Tuesday, September 16, 2008

Manifesto

Eight years ago, at Kiklos Teatro, a physical theatre school in Padova, Italy run by Giovanni Fusetti, a woman from New Zealand and I decided it would be fun to take our clowns and have them reenact the balcony scene from Romeo & Juliet. We spent a week cutting, memorizing, rehearsing and developing the piece and when the time came to perform, we fell flat on our faces. I won’t bore you with the details but the main criticism was that it might be interesting to see that scene played out by clowns, we had totally lost touch with the clowns’ relationship to the material. In the professors’ view, we didn’t even need to finish the text as long as the audience got some insight as to how they felt about performing it.

I was reminded of this while watching Happenstance Theatre’s production of Manifesto. Inspired by exhibits of DADA art at the National Gallery and the Société Anonyme (Phillips Collection) they have, according to their program, “taken texts and fragments of manifestos from futurists, Dadaists, Communists and Capitalists, and put them in the hands and mouths of characters who inhabit a café created by surrealists and run by clowns.”

If the description suggests many layers, the presentation is deceptively simple. At the beginning of the show a character billed as Middleman enters the stage and turns the light up to reveal the café. A woman billed as New Girl enters nervously: it is her first day and she is late. Middleman gives her a broom, asking her to sweep the place before opening. He is brisk and demanding and she follows his orders without question. The world they inhabit is brought slightly off Kilter by the presence of Bar Tender, who resides unseen behind the café bar and instructs New Girl via his voice and hands as to how things work at her new job.

Things take a turn for the stranger with the entrance of Hostess, who oversees the café. She exerts her authority over both New Girl and Middleman and with a nifty visual trick involving a spinning wheel and a cutout of a cerebrally sectioned face, maps out the physical and intellectual territories of the piece. The map explodes with the arrival of the first Visionary though.

There are two Visionaries in Manifesto and they spend a lot of time arguing the merits of Capitalism, Communism and Socialism. Their presence in the play is never quite explained but their function in the café is made vividly clear: they are there to bust up the joint and they do so with flair. Their conflicting viewpoints call the given world of the café into question and act as a catalyst for the strange and desperate behavior of the café’s employees.

The play is full of symbols, propaganda, props and confusion.

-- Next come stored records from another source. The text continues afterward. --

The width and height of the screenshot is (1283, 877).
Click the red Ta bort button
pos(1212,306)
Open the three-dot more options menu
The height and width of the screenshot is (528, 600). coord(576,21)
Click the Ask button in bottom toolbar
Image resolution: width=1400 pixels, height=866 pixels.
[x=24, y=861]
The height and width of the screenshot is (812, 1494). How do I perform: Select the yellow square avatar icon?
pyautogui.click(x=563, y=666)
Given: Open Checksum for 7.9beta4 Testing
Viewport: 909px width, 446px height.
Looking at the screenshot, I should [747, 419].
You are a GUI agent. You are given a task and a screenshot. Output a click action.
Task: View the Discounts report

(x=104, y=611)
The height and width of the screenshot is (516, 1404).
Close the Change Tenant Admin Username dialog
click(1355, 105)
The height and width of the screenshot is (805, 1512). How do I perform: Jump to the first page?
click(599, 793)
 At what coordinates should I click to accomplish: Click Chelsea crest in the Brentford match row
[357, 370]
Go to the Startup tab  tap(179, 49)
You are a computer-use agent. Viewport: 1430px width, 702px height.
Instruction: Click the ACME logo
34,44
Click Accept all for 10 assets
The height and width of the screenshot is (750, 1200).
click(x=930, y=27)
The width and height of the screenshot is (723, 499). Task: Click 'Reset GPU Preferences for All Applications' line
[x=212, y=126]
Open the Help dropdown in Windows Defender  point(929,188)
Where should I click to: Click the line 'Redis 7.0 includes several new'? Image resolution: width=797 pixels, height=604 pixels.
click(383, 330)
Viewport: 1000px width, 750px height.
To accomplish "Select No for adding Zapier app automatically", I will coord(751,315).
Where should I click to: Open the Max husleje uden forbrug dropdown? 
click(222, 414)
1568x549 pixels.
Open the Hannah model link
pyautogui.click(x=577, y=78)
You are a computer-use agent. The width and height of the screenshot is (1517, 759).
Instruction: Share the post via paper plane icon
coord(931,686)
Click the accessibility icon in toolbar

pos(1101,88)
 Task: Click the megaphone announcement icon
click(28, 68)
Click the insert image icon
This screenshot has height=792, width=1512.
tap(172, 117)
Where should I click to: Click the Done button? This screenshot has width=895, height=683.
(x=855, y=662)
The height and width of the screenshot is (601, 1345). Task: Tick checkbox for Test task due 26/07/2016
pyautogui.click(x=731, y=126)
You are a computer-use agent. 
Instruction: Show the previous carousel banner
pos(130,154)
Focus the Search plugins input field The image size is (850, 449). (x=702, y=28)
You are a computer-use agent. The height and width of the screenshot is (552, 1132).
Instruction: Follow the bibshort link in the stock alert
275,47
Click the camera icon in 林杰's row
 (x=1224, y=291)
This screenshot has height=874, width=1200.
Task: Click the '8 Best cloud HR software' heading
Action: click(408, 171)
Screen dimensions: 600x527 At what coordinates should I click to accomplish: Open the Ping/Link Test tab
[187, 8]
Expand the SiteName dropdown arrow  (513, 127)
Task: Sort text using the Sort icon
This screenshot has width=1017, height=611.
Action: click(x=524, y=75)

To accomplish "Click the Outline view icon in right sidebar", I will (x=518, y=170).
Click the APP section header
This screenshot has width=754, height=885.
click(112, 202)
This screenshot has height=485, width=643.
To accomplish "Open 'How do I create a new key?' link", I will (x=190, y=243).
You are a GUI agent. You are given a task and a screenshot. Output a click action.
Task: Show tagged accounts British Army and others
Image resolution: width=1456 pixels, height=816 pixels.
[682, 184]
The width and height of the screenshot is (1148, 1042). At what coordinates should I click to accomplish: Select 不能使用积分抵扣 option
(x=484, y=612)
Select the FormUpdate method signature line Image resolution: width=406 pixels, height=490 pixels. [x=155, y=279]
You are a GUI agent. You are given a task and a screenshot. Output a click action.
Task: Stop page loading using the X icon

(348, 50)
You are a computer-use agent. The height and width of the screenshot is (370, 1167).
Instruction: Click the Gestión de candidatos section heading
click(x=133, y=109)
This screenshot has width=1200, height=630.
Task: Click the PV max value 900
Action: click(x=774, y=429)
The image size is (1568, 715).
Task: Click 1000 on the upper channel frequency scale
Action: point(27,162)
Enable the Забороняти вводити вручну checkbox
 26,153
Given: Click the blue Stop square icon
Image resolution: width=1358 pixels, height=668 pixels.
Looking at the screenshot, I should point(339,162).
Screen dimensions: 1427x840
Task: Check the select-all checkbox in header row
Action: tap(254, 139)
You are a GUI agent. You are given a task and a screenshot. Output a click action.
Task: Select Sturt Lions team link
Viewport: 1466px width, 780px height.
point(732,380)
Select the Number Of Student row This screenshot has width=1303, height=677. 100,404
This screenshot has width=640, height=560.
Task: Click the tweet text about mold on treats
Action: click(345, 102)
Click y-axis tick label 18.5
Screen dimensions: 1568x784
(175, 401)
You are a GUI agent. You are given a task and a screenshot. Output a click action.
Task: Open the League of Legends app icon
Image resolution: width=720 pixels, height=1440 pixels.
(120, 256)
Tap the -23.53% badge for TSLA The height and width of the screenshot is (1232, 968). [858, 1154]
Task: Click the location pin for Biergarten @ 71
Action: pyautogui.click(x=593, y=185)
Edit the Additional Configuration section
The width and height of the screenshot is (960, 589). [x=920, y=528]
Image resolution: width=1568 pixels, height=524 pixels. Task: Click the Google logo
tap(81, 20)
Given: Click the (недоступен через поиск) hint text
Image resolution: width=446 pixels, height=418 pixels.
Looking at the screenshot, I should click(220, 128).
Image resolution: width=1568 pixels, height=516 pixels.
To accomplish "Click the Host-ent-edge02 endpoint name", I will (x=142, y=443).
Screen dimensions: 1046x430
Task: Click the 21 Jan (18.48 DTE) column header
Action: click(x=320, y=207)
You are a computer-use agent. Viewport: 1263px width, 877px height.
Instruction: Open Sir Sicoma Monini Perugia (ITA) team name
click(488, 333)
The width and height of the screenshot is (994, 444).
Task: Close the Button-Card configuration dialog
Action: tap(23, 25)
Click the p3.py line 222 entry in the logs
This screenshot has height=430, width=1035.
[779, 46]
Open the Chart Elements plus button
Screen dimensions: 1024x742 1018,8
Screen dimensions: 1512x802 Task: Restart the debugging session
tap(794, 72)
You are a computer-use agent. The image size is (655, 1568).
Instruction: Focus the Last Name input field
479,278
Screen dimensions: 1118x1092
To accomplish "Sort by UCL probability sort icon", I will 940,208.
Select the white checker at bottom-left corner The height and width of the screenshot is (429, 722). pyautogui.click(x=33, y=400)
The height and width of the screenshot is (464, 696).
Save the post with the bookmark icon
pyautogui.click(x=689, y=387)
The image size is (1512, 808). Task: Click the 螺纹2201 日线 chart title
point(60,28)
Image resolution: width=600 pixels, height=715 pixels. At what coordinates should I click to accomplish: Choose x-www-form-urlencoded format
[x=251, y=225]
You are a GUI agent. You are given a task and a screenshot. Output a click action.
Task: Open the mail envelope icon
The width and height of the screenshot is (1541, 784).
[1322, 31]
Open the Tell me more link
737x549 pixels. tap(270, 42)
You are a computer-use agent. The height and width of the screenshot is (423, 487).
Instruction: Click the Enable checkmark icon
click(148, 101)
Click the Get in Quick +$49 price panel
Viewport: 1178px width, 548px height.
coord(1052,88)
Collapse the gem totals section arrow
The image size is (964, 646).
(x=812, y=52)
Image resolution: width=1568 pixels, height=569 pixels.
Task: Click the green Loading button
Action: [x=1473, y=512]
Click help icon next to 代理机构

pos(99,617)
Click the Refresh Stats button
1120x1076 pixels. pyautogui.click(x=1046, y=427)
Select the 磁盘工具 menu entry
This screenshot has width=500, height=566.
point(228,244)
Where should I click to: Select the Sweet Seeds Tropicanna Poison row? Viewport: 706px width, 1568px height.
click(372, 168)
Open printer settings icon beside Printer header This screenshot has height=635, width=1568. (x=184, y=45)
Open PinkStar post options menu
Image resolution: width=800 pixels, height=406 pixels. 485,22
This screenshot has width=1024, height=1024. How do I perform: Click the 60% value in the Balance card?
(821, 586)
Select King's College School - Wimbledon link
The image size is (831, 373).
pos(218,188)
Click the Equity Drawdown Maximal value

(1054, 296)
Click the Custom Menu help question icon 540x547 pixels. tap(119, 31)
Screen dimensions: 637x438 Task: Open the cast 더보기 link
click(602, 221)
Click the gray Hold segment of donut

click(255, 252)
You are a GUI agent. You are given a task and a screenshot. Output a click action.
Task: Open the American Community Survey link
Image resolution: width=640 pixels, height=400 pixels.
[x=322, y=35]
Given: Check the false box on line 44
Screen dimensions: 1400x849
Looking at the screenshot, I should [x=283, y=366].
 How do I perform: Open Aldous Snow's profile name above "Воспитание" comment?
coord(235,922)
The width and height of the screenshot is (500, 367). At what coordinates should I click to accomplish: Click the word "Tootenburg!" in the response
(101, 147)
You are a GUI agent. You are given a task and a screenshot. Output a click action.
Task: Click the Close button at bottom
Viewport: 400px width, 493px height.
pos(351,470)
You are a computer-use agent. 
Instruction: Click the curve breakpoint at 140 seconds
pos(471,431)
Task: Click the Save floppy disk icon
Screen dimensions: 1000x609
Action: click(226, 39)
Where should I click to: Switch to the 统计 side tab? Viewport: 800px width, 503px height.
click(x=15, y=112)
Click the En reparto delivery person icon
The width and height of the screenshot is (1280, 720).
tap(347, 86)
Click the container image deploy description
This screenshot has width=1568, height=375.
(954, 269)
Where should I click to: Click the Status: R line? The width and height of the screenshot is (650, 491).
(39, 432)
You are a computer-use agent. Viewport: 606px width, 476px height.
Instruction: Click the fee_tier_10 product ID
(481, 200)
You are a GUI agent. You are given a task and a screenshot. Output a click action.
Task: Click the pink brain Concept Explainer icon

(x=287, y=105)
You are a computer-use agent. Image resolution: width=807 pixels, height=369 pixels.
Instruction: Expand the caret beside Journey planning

Every time one of the characters gains some kind of footage, the Visionaries rip the carpet from under them and send them hurling once again into the sticky unknown.

Happenstance Theatre presents all this with far more intelligence and skill than our attempts to present the balcony scene. They fill the stage with dynamic images – Middleman’s initial entrance onto the stage and his final exit from it are sublimely poetic – and at times the dialectic captures their anarchic spirit. But where the show seems to be lacking, and why it reminded me of our scene in Padova, was its use of the text in bringing out the humanity in its clowns.

It’s a show that appeals to the intellect. It challenges certain western social structures and while it attempts to show how its characters (its clowns) are manipulated by or lost in or play with the conflicting theories, it never quite touches the emotional consequences, the conflicts of the soul, that clowns are perfect for conveying.

This is not so say they don’t come close. There is a wonderful sequence in which the characters wage war and all end up dead on the stage. There is also a funny leap of faith that Middleman, New Girl and Hostess must make from the top of a very small box. (Middleman jumps from the box and flies through the air. The image is compelling.) But too often the clowns come across as characters in a play performing what the script requires to convey it’s ideas rather than characters reacting to a set of ideas that are pushing them in uncomfortable directions or into uncomfortable positions.

I realize Happenstance may subscribe to a differently nuanced form of clown than I am used to, and the show is definitely worth seeing, but clowns are capable of illustrating the purity of human experience – happiness, rage, anger, frustration, confusion, lust, passion – and Manifesto while being an enjoyable and challenging show, doesn’t use this resource to its full potential.